Test drove one and WOW but they said I couldn't finance for 15 years , 61k for King Ranch so I went home with my 6.4


----------



## Dgeddings (Sep 16, 2010)

I almost bought one but when I realized the 6.7 Cummins truck was 15k less and could still tow my boat just as well I bought the dodge, cheapest one I liked was just an FX4 4x4 crew cab and it was 58k 
got my 11 dodge for 44 and it doesnt require the DEF, its the only diesel on the market now that doesn't require it


----------



## Redfishr (Jul 26, 2004)

I've owned 5 diesels from 7.3 till now and this 5th one the 6.7 is by far the best one yet in every way........It will spin the tires from a dead stop and NO turbo lag.....
Mcree made me a heck of a deal and gave me a great price on my 6.4, but I dont know why...........guess they can sell them.
I drove to Dallas first weekend I had it and got 20.5 mph on the highway.....
Been averaging 17 back and forth highway and town.....


----------



## YOUNGGUN747 (Mar 3, 2010)

I have had every superduty model since they came out and this has to be the biggest improvement in the motor exterior and interior ever.

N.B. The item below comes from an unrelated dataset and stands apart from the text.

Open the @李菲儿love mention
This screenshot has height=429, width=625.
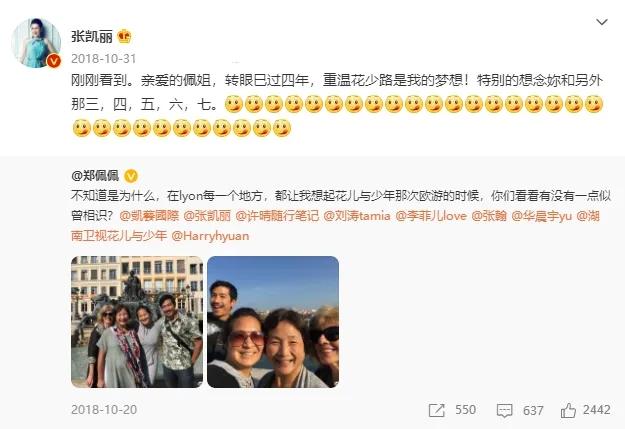431,216
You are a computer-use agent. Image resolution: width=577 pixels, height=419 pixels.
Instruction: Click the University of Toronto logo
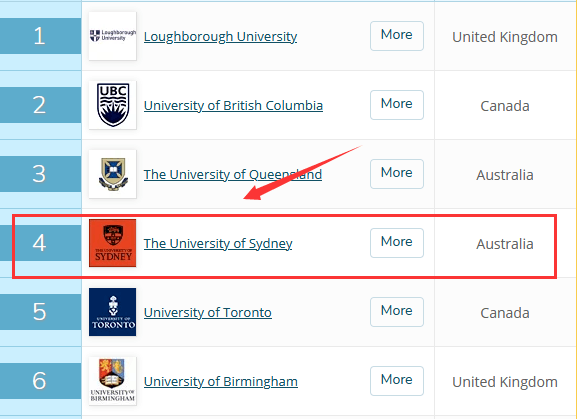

I am from San Antonio but I just bought a 250 king ranch and a 450 king ranch in Humble Texas from Planet Ford. I drove the 3 hours because they gave me a unbelievable trade in and a unbelievable price on the new trucks I could not pass it up. I did everything on the phone with only a few pictures of the trade in. If you need a contact, it is Tom Davenport at Planet Ford.

Good Luck


----------



## GatorTee (Jan 5, 2011)

I have own 3ea 7.3 94 276k miles, 96 220k miles, 2000 125k miles, 2008 56k miles sold went found 2000 F 350 CC low mileage 7.3 happy again. My son bought 2011 king ranch 350 crew cab 4x4 . Mileage close same performance close, cost not close. Glad he is making the payments. All the 7.3 I've sold still running down the road .


----------



## Dgeddings (Sep 16, 2010)

anyone with the '11 ford having issues with diesel gelling in the cold down there? Talked to a buddy today with the heavy temps here in OK and they've seen a rash of issues with it lately but it got to -31 here last night


----------



## FishAfrica (Jan 23, 2010)

Dgeddings said:


> anyone with the '11 ford having issues with diesel gelling in the cold down there? Talked to a buddy today with the heavy temps here in OK and they've seen a rash of issues with it lately but it got to -31 here last night


Yea thats a little cold! Go to a truck stop and fill up with number 1 Diesel. Regular diesel (or #2) will gel when real cold, whereas #1 is better for colder temps. I lived up North for 8 years, number 1 diesel or kerosene will clean up all your gel problems or a good diesel conditioner- stay warm!
http://www.ehow.com/how_2188564_blend-number-1-diesel-diesel.html


----------



## Dgeddings (Sep 16, 2010)

my 11 dodge is fine, I just keep it plugged in, the place I buy my fuel from treats all their diesel with a cold weather chemical I forget what they call it but I've had no issues


----------



## Dcrawford (Jan 3, 2008)

I run "Slick Diesel" in my ford PS and they have two different types, one is for cold weather and supposed to prevent gelling.


----------